# Alaska goat hunt success!



## longbow (Mar 31, 2009)

I just took my son on a goat hunt down on Kodiak. It was one of the most brutal hunts we've ever been on! We both had two goat tags and intended on filling all four but weather forced me to contact our pilot by InReach and have him come get us out. I really wasn't looking forward to climbing back up into those basins two more times and packing goats out anyway.
I took my Brackenbury takedown recurve in case I spotted one that was set up in a good spot and my son packed my new gun which I would use if I saw one I really wanted. I ended up shooting mine with my 300WSM and Shaun used it for his goat also.

There were ptarmigan everywhere, and I mean everywhere!









I'm 54 years old and made it to the top! What a good feeling to be my age and still be able to do hunts like this!









Glassing God's country for distant goats.









Here's my 8" billy. I can't believe how far he rolled down through the cliffs and didn't break his horns off.

########################################

* _Exercise set_:
**a.** From the goat hunt post, extract the passage starting at "I took my Brackenbury" and ending at "his goat also.".
**b.** Translate this sentence from the goat hunt post into Spanish: "It was one of the most brutal hunts we've ever been on!"

########################################

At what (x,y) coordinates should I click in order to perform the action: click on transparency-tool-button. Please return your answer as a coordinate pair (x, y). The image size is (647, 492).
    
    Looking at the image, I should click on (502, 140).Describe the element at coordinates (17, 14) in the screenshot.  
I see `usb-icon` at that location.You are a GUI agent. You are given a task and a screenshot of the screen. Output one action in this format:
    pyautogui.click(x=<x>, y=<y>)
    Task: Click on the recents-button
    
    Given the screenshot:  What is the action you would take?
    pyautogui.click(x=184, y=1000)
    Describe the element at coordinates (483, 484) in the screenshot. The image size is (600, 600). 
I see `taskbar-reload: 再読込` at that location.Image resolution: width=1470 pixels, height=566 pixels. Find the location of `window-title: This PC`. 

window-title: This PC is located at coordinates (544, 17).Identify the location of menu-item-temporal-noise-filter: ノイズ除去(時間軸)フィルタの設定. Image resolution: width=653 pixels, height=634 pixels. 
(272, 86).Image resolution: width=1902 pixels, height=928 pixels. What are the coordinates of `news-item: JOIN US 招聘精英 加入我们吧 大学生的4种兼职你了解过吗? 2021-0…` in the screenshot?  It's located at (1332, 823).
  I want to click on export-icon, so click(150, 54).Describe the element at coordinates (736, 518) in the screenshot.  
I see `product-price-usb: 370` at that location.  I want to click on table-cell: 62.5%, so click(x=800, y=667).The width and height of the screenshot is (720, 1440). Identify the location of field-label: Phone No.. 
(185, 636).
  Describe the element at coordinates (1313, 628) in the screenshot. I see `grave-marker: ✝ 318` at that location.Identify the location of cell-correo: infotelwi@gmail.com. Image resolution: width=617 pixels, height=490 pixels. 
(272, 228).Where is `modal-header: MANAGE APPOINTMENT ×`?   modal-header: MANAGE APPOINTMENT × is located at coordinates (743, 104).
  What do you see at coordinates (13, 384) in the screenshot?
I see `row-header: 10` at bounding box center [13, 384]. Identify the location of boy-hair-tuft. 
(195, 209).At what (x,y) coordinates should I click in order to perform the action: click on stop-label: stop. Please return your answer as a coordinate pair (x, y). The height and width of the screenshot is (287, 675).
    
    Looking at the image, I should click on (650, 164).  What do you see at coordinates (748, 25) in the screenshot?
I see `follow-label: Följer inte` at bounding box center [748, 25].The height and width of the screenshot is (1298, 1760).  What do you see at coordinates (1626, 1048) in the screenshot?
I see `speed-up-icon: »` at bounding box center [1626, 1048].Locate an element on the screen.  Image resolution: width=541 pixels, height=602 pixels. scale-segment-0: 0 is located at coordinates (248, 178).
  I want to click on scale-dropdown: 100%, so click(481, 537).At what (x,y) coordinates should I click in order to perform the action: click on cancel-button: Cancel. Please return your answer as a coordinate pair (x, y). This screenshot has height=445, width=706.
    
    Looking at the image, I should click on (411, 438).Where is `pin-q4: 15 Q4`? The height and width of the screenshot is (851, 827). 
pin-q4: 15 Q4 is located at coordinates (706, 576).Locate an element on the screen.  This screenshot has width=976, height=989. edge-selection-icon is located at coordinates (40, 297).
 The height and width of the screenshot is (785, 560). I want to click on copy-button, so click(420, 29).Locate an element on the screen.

########################################

* _Responses for each task_:
**a.**
I took my Brackenbury takedown recurve in case I spotted one that was set up in a good spot and my son packed my new gun which I would use if I saw one I really wanted. I ended up shooting mine with my 300WSM and Shaun used it for his goat also.

**b.** ¡Fue una de las cacerías más brutales en las que hemos estado!